Department of Laboratory Medicine, Division of Clinical Physiology, Karolinska Institutet, Stockholm, Sweden.
Muscle Nerve. 2025 Feb;71(2):223-228. doi: 10.1002/mus.28319. Epub 2024 Dec 13.
The COVID-19 pandemic has resulted in a post-infectious syndrome designated as long-COVID or post-COVID condition (PCC) that presents with numerous symptoms including fatigue and myalgias. This study evaluated myopathic electromyography (EMG) findings in non-hospitalized PCC patients in relation to symptom severity, quality of life (QoL), and physical function.
Twenty-nine PCC patients with persistent symptoms ≥ 3 months after laboratory-confirmed SARS-CoV-2 infection, without hospitalization or comorbidities, were included. EMG, nerve conduction studies (NCS), and quantitative sensory testing (QST) were performed. Symptom severity was measured with visual analog scales, QoL with validated questionnaires, and physical function with the 6-min walk test, cardiopulmonary exercise testing, handgrip strength, and isokinetic dynamometry.
Myopathic findings on EMG were present in 62% of PCC patients (n = 18). Symptom severity (muscle pain and fatigue) and QoL (physical function and fatigue) were similar between patients with and without myopathic EMG findings. The 6-min walk test (457 ± 81 vs. 459 ± 86 m) and peak VO (29 ± 9 vs. 28 ± 6 mL/kg/min) were similar between patients with and without myopathic EMG findings.
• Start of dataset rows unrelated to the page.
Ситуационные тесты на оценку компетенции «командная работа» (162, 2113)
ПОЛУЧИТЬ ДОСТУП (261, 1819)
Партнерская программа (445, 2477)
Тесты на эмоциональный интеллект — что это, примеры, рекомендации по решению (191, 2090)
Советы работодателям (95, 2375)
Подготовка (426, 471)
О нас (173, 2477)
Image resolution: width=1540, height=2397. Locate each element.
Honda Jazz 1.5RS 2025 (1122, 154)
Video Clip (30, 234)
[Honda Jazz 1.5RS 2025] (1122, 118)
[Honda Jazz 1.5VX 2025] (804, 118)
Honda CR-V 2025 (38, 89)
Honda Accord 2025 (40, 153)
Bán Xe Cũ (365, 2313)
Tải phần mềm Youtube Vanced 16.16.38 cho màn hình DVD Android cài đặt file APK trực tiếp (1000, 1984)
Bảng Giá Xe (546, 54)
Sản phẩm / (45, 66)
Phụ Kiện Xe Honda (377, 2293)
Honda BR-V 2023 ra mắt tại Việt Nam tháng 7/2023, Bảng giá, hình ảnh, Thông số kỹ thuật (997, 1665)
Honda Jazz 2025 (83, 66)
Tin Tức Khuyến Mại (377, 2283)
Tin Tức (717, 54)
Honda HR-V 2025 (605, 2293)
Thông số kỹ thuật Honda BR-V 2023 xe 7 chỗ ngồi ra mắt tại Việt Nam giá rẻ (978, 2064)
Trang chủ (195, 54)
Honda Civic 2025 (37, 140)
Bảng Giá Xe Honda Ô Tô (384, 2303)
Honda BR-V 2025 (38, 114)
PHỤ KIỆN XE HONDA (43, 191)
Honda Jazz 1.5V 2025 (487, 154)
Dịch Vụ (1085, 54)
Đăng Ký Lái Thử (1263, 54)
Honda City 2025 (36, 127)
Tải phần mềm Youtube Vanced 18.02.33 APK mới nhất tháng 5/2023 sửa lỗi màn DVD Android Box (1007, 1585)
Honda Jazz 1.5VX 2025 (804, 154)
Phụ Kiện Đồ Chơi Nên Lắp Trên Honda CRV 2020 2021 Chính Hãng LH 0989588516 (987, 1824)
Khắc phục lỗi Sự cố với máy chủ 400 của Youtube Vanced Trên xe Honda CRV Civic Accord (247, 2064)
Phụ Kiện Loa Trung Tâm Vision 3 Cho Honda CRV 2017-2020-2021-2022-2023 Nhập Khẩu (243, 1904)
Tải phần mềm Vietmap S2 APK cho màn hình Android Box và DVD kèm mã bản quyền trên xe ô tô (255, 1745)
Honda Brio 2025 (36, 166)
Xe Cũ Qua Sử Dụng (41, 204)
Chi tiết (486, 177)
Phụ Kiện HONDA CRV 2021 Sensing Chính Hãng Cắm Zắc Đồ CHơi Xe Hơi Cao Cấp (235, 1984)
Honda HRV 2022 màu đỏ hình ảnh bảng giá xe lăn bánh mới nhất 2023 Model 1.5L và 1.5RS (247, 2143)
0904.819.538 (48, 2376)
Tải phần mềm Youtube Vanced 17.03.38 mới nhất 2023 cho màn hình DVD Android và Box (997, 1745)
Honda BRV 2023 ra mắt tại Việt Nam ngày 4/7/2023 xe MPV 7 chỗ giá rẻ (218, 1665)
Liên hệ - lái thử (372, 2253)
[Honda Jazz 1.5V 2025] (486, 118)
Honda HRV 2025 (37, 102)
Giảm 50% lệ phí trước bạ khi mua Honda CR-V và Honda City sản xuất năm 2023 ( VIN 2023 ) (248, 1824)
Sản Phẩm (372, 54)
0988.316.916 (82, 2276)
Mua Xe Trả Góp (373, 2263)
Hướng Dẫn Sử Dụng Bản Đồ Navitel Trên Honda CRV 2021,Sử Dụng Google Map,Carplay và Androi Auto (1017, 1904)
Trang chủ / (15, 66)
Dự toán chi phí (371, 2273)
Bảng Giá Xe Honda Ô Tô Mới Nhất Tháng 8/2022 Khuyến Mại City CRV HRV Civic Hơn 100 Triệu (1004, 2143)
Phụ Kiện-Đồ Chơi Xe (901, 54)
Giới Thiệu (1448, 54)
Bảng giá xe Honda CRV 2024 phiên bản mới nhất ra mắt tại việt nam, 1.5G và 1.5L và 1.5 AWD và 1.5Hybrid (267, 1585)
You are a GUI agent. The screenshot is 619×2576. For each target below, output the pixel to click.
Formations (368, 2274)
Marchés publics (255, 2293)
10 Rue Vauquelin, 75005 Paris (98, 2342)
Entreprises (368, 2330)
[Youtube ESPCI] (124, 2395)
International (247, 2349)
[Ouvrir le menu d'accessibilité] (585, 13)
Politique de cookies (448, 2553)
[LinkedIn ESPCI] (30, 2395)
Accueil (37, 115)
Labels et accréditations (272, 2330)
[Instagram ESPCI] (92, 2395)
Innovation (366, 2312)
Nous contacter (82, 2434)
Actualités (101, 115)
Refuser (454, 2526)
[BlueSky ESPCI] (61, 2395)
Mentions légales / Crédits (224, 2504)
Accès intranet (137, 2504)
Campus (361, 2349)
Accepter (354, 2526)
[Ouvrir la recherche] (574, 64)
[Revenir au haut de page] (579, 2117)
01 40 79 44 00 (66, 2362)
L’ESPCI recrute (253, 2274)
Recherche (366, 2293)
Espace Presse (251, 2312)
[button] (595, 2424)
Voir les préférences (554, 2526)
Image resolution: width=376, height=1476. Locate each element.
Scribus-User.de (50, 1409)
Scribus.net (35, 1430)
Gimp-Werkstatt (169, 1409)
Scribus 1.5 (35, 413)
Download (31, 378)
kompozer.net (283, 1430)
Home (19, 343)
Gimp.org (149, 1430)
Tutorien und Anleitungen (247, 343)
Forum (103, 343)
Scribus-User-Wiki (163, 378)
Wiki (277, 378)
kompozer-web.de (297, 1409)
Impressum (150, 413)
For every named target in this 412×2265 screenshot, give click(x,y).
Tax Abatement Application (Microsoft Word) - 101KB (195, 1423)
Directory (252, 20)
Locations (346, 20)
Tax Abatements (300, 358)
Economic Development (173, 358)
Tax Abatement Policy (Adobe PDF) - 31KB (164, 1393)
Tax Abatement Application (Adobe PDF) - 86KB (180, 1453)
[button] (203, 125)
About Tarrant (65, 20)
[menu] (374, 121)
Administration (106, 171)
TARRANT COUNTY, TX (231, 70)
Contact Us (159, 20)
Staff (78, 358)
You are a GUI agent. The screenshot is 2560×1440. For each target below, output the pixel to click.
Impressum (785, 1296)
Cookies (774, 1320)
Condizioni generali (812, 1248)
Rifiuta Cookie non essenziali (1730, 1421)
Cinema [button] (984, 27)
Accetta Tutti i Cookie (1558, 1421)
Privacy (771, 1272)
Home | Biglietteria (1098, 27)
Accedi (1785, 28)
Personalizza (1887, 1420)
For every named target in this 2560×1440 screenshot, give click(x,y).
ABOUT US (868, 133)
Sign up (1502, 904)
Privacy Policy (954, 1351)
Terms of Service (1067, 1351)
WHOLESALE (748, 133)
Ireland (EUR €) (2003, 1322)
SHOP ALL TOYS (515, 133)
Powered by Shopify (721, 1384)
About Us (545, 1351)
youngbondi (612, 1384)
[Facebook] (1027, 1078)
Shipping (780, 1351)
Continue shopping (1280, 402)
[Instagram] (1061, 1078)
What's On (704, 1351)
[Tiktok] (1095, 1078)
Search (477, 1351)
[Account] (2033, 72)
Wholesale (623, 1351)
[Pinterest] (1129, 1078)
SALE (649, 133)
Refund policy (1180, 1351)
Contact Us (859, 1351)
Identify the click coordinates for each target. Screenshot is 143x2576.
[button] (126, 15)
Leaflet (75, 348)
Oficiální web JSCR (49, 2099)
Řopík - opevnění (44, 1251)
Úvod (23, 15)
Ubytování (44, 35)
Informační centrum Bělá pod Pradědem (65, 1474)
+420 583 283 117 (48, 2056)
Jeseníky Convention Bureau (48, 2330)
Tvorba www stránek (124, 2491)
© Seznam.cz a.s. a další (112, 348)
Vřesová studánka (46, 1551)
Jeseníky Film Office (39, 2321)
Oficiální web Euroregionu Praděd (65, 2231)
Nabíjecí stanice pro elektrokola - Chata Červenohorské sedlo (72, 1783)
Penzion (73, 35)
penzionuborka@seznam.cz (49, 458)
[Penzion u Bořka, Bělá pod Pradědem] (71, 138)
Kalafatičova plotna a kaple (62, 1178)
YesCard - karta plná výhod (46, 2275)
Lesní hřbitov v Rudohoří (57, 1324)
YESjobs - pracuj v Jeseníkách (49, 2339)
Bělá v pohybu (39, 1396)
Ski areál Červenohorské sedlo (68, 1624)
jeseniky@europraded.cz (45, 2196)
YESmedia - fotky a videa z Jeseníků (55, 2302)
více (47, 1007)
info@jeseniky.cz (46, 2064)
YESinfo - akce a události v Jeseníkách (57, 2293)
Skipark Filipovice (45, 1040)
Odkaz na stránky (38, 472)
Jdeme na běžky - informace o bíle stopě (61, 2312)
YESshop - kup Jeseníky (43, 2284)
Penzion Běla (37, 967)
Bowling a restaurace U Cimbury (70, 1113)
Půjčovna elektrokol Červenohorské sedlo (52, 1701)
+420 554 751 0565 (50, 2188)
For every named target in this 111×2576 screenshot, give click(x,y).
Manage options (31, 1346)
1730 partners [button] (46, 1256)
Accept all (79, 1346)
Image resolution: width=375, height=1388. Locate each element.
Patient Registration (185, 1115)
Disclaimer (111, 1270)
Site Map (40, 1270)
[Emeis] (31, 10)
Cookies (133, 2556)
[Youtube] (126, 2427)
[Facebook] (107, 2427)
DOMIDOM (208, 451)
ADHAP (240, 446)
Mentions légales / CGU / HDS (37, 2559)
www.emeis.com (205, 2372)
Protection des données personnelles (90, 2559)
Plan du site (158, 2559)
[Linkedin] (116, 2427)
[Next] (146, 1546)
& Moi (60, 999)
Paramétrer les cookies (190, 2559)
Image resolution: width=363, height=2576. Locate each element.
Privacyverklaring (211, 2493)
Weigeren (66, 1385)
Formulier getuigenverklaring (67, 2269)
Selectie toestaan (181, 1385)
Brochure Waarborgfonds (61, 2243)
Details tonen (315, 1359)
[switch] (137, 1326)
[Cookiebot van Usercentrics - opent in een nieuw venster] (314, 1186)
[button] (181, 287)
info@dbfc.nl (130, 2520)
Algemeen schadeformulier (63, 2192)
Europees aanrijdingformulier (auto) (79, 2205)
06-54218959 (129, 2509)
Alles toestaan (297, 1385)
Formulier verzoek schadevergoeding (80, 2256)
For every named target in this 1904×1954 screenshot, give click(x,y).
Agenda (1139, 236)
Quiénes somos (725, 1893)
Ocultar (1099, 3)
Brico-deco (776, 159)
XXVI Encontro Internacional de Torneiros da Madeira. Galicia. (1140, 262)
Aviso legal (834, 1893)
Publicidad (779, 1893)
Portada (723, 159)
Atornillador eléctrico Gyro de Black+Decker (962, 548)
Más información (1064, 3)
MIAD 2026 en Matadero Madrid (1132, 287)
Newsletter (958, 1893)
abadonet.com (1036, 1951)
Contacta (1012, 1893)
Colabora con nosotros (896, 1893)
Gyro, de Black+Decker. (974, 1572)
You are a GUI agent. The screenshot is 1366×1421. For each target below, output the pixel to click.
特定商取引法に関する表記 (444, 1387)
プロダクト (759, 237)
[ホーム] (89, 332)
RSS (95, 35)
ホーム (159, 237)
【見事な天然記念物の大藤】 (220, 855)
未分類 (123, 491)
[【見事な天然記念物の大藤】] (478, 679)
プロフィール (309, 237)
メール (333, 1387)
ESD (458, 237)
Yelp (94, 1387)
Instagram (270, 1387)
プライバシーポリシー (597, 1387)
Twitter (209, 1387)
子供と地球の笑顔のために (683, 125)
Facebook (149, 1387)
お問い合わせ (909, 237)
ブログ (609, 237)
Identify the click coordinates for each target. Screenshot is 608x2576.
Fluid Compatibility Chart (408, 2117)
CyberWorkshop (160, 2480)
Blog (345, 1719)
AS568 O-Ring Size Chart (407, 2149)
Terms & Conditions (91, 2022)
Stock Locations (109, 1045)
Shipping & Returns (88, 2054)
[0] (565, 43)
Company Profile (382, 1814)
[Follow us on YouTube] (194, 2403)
Handgrip strength (32 [29-43] vs. 33 [29-50] kg) and quadriceps muscle strength (136 [111-191] vs. 136 [114-184] Nm) were comparable between the groups. NCS and QST results were normal in all patients.
Myopathic findings on EMG are common in PCC patients, but no significant differences in symptom severity, QoL, or physical function were found between those with and without myopathic EMG findings. Myopathic EMG changes in PCC patients should be interpreted with caution, considering the overall clinical context.
新冠疫情导致了一种感染后综合征,被称为长期新冠或新冠后状况(PCC),其表现出包括疲劳和肌痛在内的众多症状。本研究评估了非住院PCC患者的肌病性肌电图(EMG)结果与症状严重程度、生活质量(QoL)和身体功能之间的关系。
纳入29例实验室确诊感染SARS-CoV-2后持续症状≥3个月、未住院且无合并症的PCC患者。进行了肌电图、神经传导研究(NCS)和定量感觉测试(QST)。用视觉模拟量表测量症状严重程度,用经过验证的问卷测量生活质量,用6分钟步行试验、心肺运动试验、握力和等速肌力测试测量身体功能。
62%的PCC患者(n = 18)存在肌电图的肌病性表现。有和没有肌电图肌病性表现的患者在症状严重程度(肌肉疼痛和疲劳)和生活质量(身体功能和疲劳)方面相似。有和没有肌电图肌病性表现的患者在6分钟步行试验(457±81 vs. 459±86米)和峰值摄氧量(29±9 vs. 28±6毫升/千克/分钟)方面相似。两组之间的握力(32[29 - 43] vs. 33[29 - 50]千克)和股四头肌力量(136[111 - 191] vs. 136[114 - 184]牛米)相当。所有患者的神经传导研究和定量感觉测试结果均正常。
肌电图的肌病性表现在PCC患者中很常见,但有和没有肌电图肌病性表现的患者在症状严重程度、生活质量或身体功能方面未发现显著差异。考虑到整体临床情况,对PCC患者的肌电图肌病性改变应谨慎解读。